The thing is, it wasn't just that one pitch. Ten of the 16 changeups he threw from the sixth inning on were elevated to varying degrees:
But it became a more pressing issue in the seventh, as Danks threw a few unimpressively located changeups to C.J. Cron. Then again, Cron couldn't read the pitch out of his hand at all and missed on the speed, so maybe those had action.
But David Freese could certainly tell it apart from his fastball, and when Danks hung one there, Freese knocked it out of the park to right. He rebounded nicely to get the last out of the seventh, and at 107 pitches and the lineup turning over, that would've been a great time to call it quits.
But nope, he returned to the mound to throw high changeups to three hitters whose contracts are worth more than $500 million combined. He got away with one to Trout, because Trout thought it was too high or too away:
But on most other nights, Pujols would've tied it up before Hamilton got a chance to:
Ventura said, "You go by what you've seen tonight." The fourth time through the order and 110+ pitches into the game, I'd rather go by what being seen present-tense -- and there, I saw a pitcher who just thought he gave up the game-tying blast:
One batter later, that became a reality when Hamilton teed off on the same changeup Pujols just missed.
Ventura might've had a case if Danks made the mistake to Hamilton out of nowhere.

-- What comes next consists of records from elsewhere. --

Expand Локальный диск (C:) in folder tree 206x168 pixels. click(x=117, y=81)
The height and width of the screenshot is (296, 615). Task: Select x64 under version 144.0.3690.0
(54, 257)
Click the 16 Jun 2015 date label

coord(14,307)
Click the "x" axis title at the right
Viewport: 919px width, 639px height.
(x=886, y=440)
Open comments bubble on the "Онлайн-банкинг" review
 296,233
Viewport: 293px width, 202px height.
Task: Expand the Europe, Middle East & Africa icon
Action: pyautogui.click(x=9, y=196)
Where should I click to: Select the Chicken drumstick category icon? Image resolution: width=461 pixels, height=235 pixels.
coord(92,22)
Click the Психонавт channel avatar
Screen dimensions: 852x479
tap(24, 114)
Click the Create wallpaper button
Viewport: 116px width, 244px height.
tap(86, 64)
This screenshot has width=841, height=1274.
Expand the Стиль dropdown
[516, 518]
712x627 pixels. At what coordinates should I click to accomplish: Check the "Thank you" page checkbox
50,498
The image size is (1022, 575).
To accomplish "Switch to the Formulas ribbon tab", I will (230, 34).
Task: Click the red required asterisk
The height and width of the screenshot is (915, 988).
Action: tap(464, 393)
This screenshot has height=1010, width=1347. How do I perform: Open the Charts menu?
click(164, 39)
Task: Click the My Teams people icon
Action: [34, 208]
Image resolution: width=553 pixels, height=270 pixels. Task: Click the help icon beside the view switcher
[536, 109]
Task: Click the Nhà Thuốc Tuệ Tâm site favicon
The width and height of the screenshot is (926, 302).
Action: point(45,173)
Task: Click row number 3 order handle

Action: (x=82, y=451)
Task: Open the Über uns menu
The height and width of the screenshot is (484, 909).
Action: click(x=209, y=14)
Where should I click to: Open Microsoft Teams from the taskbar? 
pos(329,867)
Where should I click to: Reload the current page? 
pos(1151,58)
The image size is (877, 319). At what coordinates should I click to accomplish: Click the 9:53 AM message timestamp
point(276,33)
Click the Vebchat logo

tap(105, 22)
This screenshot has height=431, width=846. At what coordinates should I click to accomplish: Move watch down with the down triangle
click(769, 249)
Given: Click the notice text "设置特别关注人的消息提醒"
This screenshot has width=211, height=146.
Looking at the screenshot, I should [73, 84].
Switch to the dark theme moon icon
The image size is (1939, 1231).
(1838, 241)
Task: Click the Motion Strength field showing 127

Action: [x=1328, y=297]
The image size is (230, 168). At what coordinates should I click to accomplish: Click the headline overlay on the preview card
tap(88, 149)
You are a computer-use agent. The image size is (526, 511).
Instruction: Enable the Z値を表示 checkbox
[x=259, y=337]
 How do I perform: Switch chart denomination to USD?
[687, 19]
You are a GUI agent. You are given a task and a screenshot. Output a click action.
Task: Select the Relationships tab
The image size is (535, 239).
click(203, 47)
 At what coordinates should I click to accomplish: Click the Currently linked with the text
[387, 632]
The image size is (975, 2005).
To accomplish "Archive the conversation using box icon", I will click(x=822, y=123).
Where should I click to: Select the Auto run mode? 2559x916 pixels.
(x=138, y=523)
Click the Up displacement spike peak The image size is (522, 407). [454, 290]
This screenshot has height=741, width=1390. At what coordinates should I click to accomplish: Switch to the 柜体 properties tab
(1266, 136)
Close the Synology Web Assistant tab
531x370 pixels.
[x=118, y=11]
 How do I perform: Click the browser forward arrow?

However, he made similar mistakes to three other hitters since the start of the seventh, or four if you count Cron. If you survive a round of Russian roulette, your instinct shouldn't be to say, "Double or nothing!"
It's worth making a big deal about this, because it's not like the White Sox starters had earned the privilege. In fact, they're by faaaaaaaaar the worst in the league at facing hitters a fourth time. Entering Wednesday's game:
- AL average: .256/.313/.407
- White Sox: .438/.526/.719 over 38 PA
The bullpen may not be trustworthy, but the aggregate starter facing a lineup a fourth time may as well be Mitchell Boggs. Hell, it wasn't a wise choice to let Sale face Trout for a fourth time in a tense situation in Anaheim, but at least he's an ace, and at least it makes for a good rule of thumb -- a bad idea for Chris Sale is a horrible idea for any other White Sox starter.